I began an eight week theater improv workshop feeling intrepidly awkward. I finished the workshop with newfound freedom and feelings of joy and bounty.
This is what I learned:
Improvisation is establishing a pattern or noticing my pattern, and choosing to do something different. The first thing we did in class was to walk naturally. After a bit of that our teacher asked us to make one small change in our gait. This is the basic building block of improvisational process.
Focusing on making my partner look good, making sure I had his or her back, greatly reduced my own self-consciousness. This is an excellent tactic for fostering conversation with strangers and friends.

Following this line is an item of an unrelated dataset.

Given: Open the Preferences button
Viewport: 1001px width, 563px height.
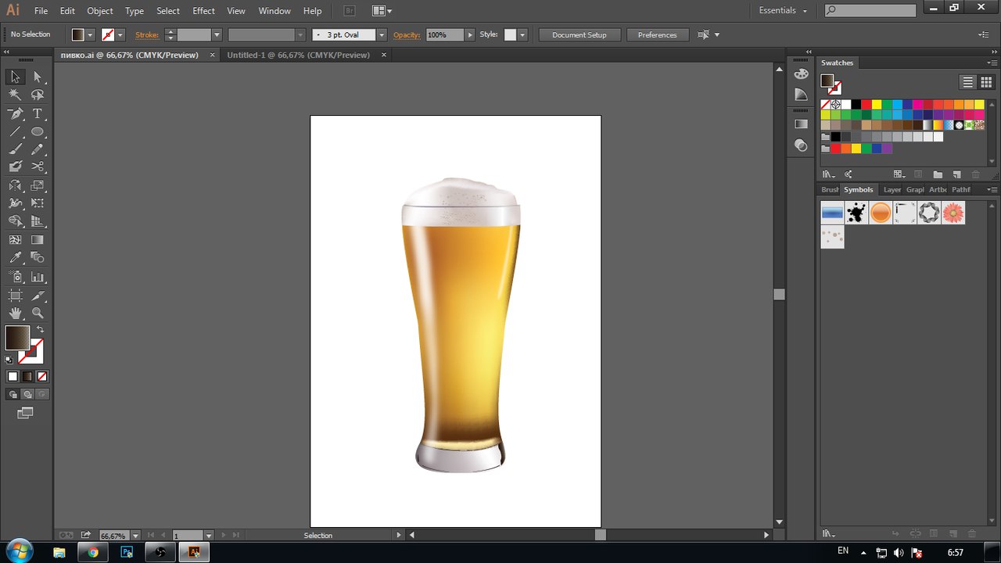Looking at the screenshot, I should (x=657, y=35).
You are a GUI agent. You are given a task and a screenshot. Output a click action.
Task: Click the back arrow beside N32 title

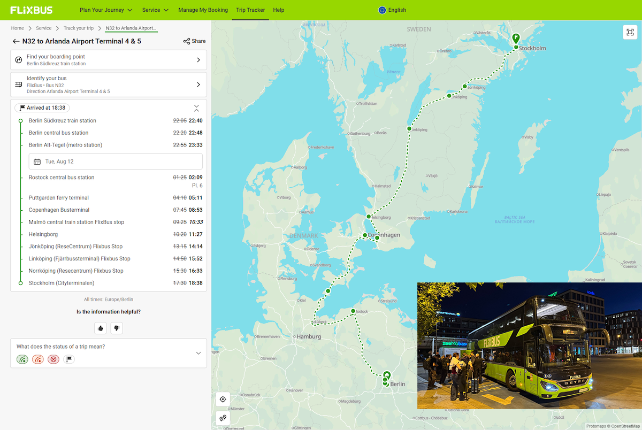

Aspire to the greatest challenges. Taking risks provides an opportunity to embrace failure and celebrate mistakes. Whenever we got stuck on stage, or during one of the games, our teacher encouraged us to throw up our arms and gleefully declare our mistake with an enthusiastic "whoopee!" I began doing this at home when I burn toast or worse, and while making quilts. It's extremely freeing and effective to let go of self-judgement in this physical way. Try it. Seriously try it.
I don't need to plan ahead. All I have to do is affirm what my partner offers and add one little bit to it. By taking things moment by moment and accepting everything that's offered and building on it --doth make the scene or quilt unfold. Practicing this in the theater class has reinforced my ability to do this with in my improvisational patchwork.
The path where I am least comfortable holds the most promise for discovery and the most opportunity for a dynamic unfolding of the scene. Choose the route that feels "dangerous?" How awesome is that! I'm so tired of living a life where my primary concern is being comfortable. Everywhere I turn culture bombards me with the supremacy of comfort and security as the highest standard by which all relationships seem to be deemed as meant to be, or not meant to be. Okay I will stop my rant right here but let me say that I am moved to tears of gratitude, in this moment as I'm writing, for having the opportunity to participate in a community that affirms one of my deepest values --that discovery is the path to knowing and being known which leads to the gateway of freedom, and freedom is the path to connection, and connection the path to joy.
Damn if I'm not going to have some fantastic kick-ass quilts if I keep this in mind while I'm making them! Which brings me to this quote by quilt maker Arbie Williams:
I’m going to be up to something real dangerous when I get through with this. This quilt done killed two people. --from "Let It Shine: Improvisation in African-American Star Quilts" by Eli Leon.
Fully commit -- to the character and to what has been established in the scene --and follow it whole heartedly. I learned that commitment actually supports flexibility, because with commitment comes whole heartedness. Once I am into something 100% it's easier to be present and flexible. When I committed to the smallest character trait like a nervous hand tick for example, the scene flowed with less effort. There are so many choices to make in a quilt that without commitment there is no flow or integrity, just a constant back and forth that leads to confusion, feelings of being overwhelmed and a mishmash patchwork. Commitment feels and looks so good in comparison!
Of course I discovered so much more than I can put into words. Hopefully the many lessons learned from theater improv will show up in my quilts. I'm joyful to report I'm already feeling some impact on my life and relationships.